The Western Mindanao Command (WESMINCOM) on Tuesday
announced that it has intensified efforts to track the exact locations of the
Abu Sayyaf Group (ASG) bandits and the two remaining Samal Island
hostages in Sulu.
This in wake of the bandit group's brutal beheading of
Canadian Robert Hall on Monday and subsequent discovery and recovery of the
victim's head in front of the Jolo Cathedral at 8:45 p.m. of the same day.
"What we are strengthening right now is the
intelligence collection to detrmine once and for all, where they are hiding and
the location of their hostages," WESMINCOM spokesperson Major Filemon Tan
said when asked on what counter-actions the military is planning against the
ASG.
He added that heavy vegetation, difficulties in making
undetected approaches, and the bandits' mastery of the Sulu terrain, ability to
blend with the civilian population due to kinship, and refusal of the ASG to
fight, are the reasons why the military, despite the deployment of around 10
battalions in the province, is having a difficult time in tracking the
brigands.
Aside from Samal
Island captives Norwegian
Kjartan Sekkingtad and Filipina Marites Flor, Hall's girlfriend, another five
hostages are in the hands of the ASG in Sulu.

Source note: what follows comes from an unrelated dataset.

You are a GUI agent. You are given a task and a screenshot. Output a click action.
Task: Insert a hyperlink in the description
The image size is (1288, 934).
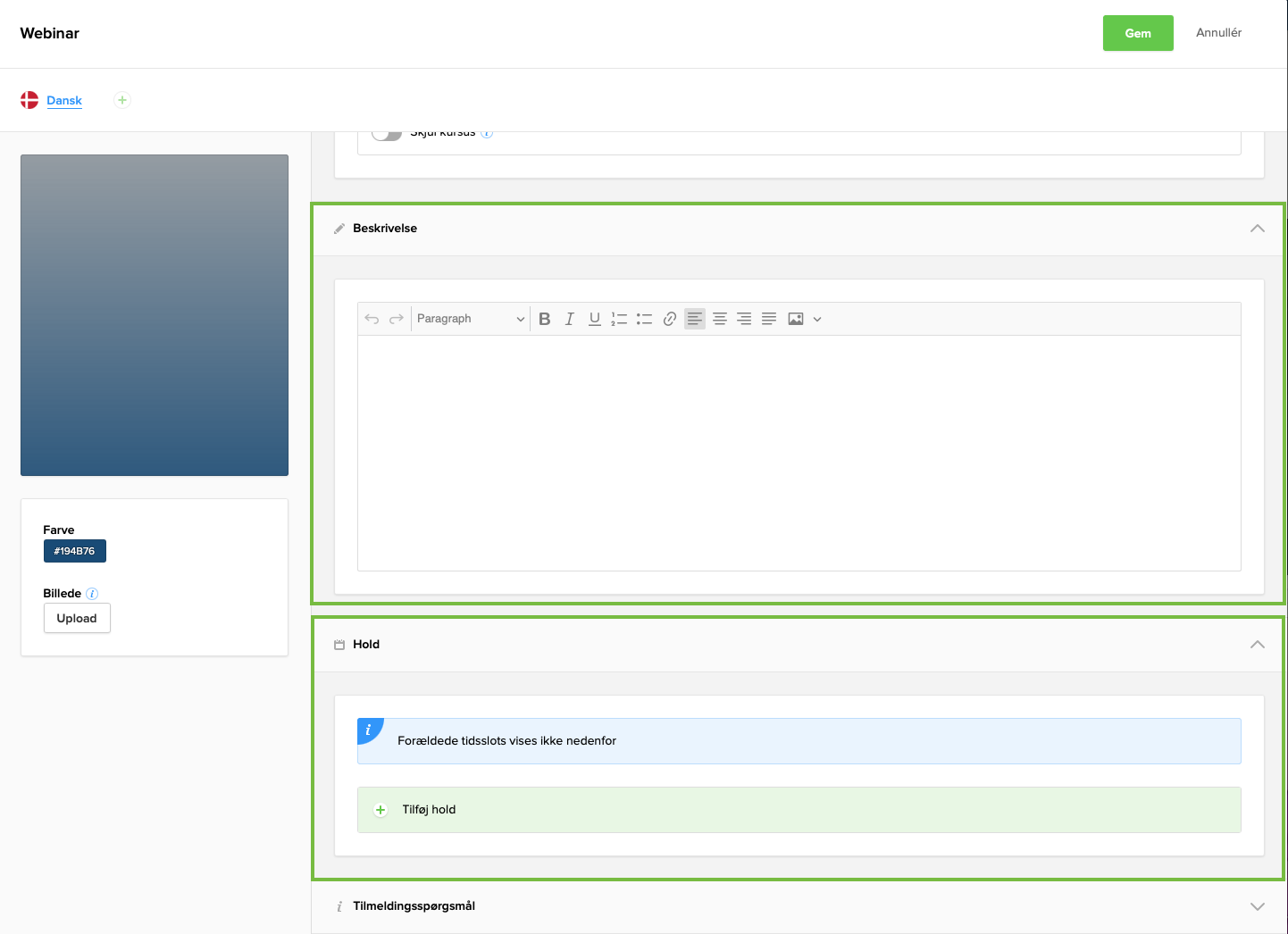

These include Dutch birdwatcher Ewold Horn and four
Filipinos.
Hall was beheaded after both the Philippine and Canadian
governments ignored the 3:00 p.m., June 13 deadline of the ASG which stipulated
that they will execute one of the hostages if the Php600 million was not paid.
Hall, Sekkingtad and Flor and Canadian John Ridsel were
snatched by the ASG at a posh resort in Samal Island
last Sept. 21.
The ASG beheaded Ridsel last April 25 after the Philippine
and Canadian governments refused to pay his PHP300 million ransom.